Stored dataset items
========================

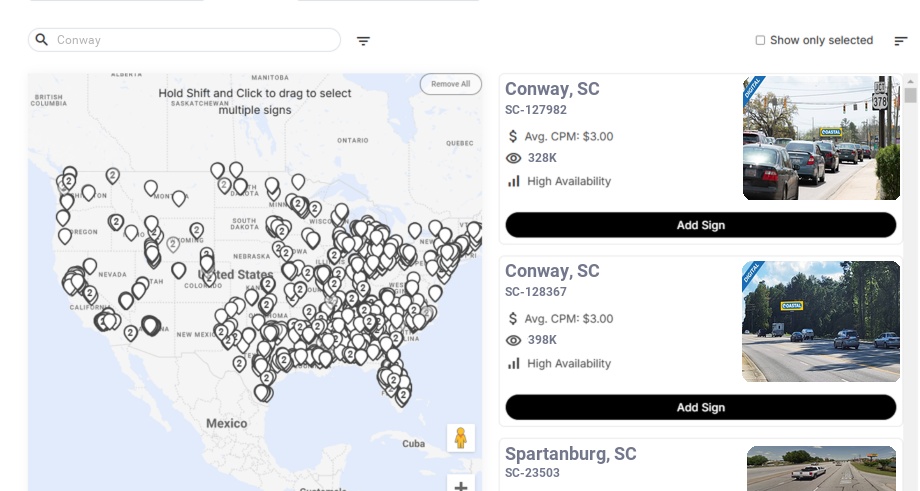Click the availability bars icon for SC-128367
This screenshot has height=491, width=920.
(x=514, y=363)
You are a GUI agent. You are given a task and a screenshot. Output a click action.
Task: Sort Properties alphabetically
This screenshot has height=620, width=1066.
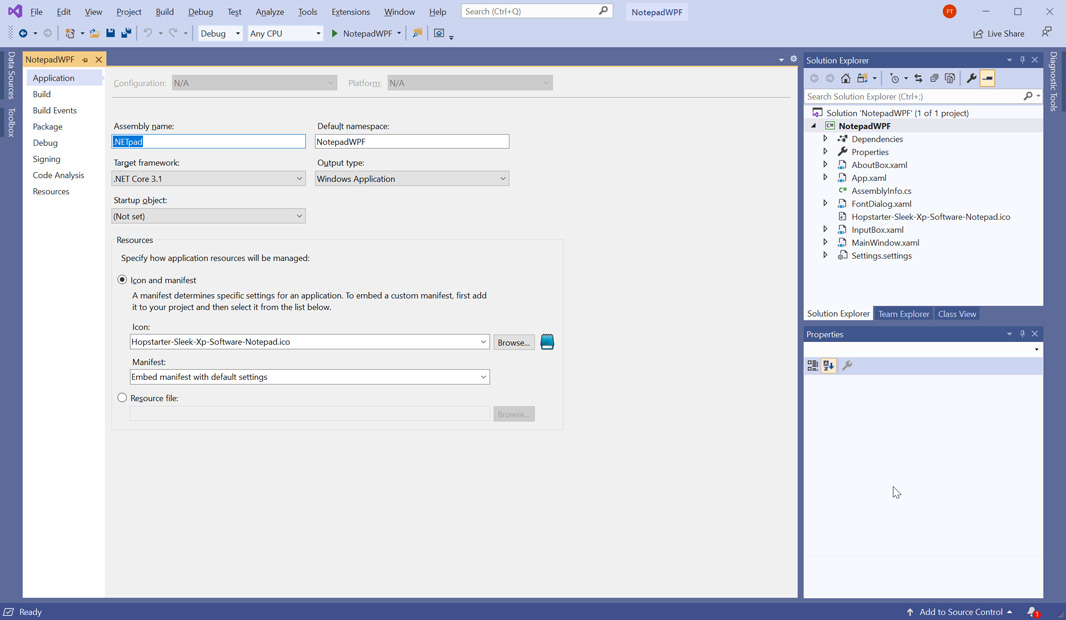point(829,366)
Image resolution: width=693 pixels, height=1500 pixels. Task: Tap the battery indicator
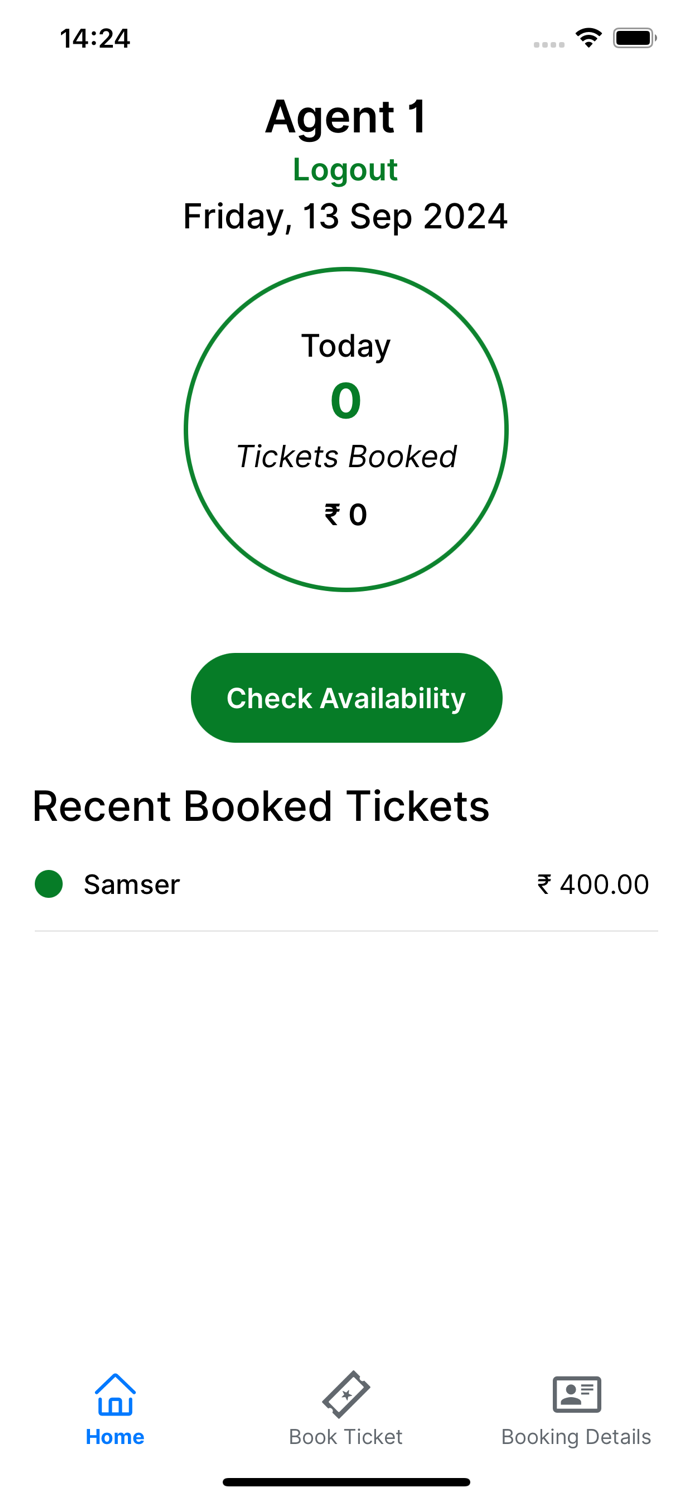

========================

ASSIGNED TASK:
The required output is an exact copy of the lines from the one with "This screenshot has height=620, width=1066." through the final line of the data above, with pictures removed.

SOLVED EXERCISE:
This screenshot has height=620, width=1066.
point(829,366)
Image resolution: width=693 pixels, height=1500 pixels. Task: Tap the battery indicator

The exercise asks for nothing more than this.